José Luis Escrivá, a member of the governing council of the European Central Bank, warned this week that the growing influence of artificial intelligence requires a complete reassessment of the resilience of global financial infrastructure. Additionally, he raised a critical question about the need to strengthen the role of central banks as a last line of defense against systemic risks associated with the proliferation of cryptocurrency stablecoins, which are increasingly competing with the traditional banking system.
Why central banks worry about AI
Artificial intelligence is rapidly being integrated into financial systems worldwide. Major banks use machine learning for automated equity and currency trading, credit risk management, and real-time analysis of client behavior. By themselves, these applications increase efficiency, but they create new vulnerabilities.
The problem is that large-scale AI deployment could create systemic threats that traditional regulators are not equipped to track. This includes algorithmic trading failures (when one algorithm failure triggers a wave of sales) and the possibility of unpredictable interactions between AI systems from different banks operating in parallel. Escrivá emphasized that the current infrastructure was designed long before the era of large multi-parameter AI models like GPT and is not ready for the scale of potential impact.
If such an algorithm malfunctions or encounters an unforeseen market situation, the consequences could quickly extend beyond a single institution and affect the entire market. Previous crashes (2008, volatility spike in 2020) demonstrated how quickly systemic risks spread.
The stablecoin threat
A separate source of concern is the rapid proliferation of stablecoins (cryptocurrencies pegged to the US dollar or euro based on reserves). Although in theory their reserves are backed by traditional assets, transparency levels vary, and central banks have no direct supervisory control over how they are managed. Stablecoins are gradually becoming a way to hold money and make cross-border payments, bypassing traditional banks. Major players (Tether, USDC, others) manage sums comparable to the GDP of small countries, often operating in legal gray zones.
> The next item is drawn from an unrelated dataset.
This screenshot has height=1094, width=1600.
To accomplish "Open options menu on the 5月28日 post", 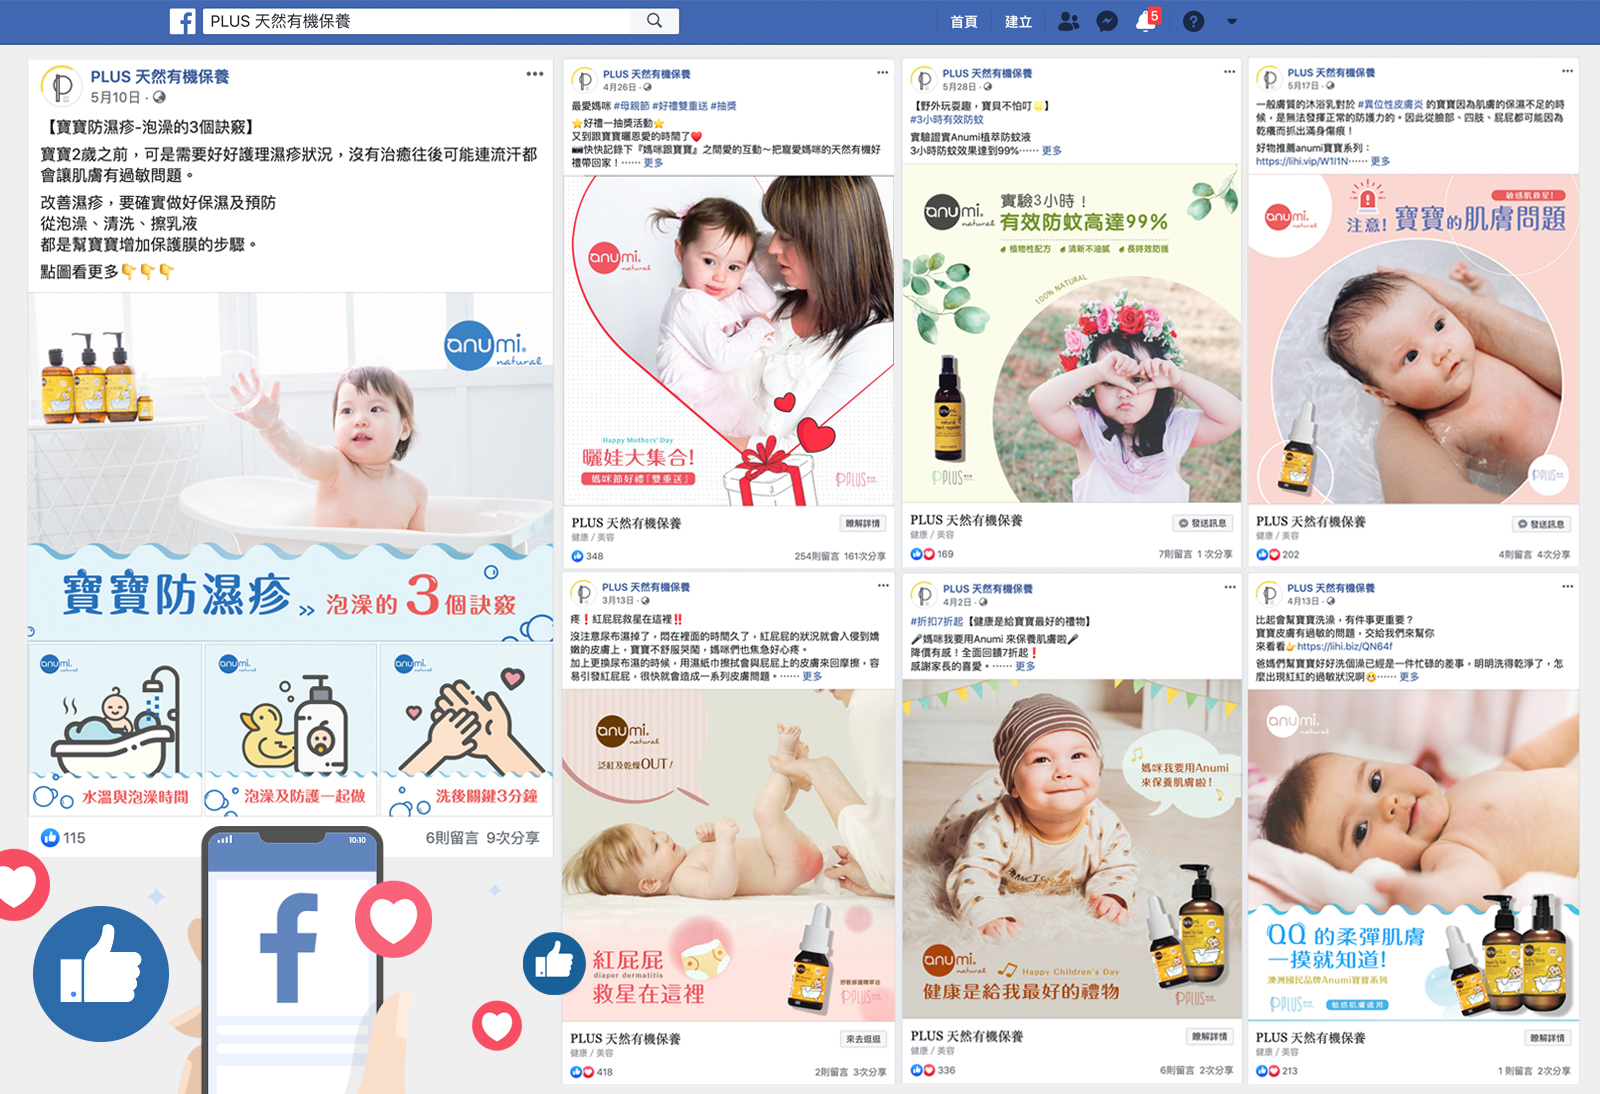I will pos(1229,72).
- Stablecoins actively compete with bank deposits for retail and corporate investor funds, especially in countries with unpredictable macroeconomic conditions
- A panic on the crypto market could cause an instantaneous outflow of traditional money from the banking sector
- Regulating them through standard banking channels is currently extremely difficult due to their distributed nature
- A sharp change in stablecoin demand could transmit a shock to the real economy through the dollar or euro
Escrivá insists that central banks cannot remain observers but must be more active in setting rules in this area, acting not just as regulators but as guarantors of financial stability. This requires new tools and authorities.
What needs revision
This is not about banning innovation, but about updating infrastructure for new realities. Comprehensive measures are needed:
- New stress tests for banks that explicitly account for AI scenarios and algorithmic failures
- Study of the interaction between traditional banks and the growing crypto ecosystem under extreme market conditions
- Update of international regulatory frameworks for stablecoins with clear requirements for reserves and reporting
- Cooperation among central banks to synchronize responses to AI shocks and avoid arbitrage between jurisdictions
The European Central Bank has already begun preparing framework documents in cooperation with other central banks, but Escrivá hints that the current pace lags behind the speed of fintech innovations. If they don't move faster, regulators may fall behind.
What this means
Central banks are gradually transitioning from a reactive position to a preventive one. Previously, they mainly reacted to crises. Now they recognize that AI and crypto are not marginal phenomena but parts of the financial system requiring new security frameworks. For markets, this could mean an acceleration of crypto sector regulation (which could be unfortunate for some startups) and possible slowdown of certain AI application adoption in finance until adequate safety levels are achieved.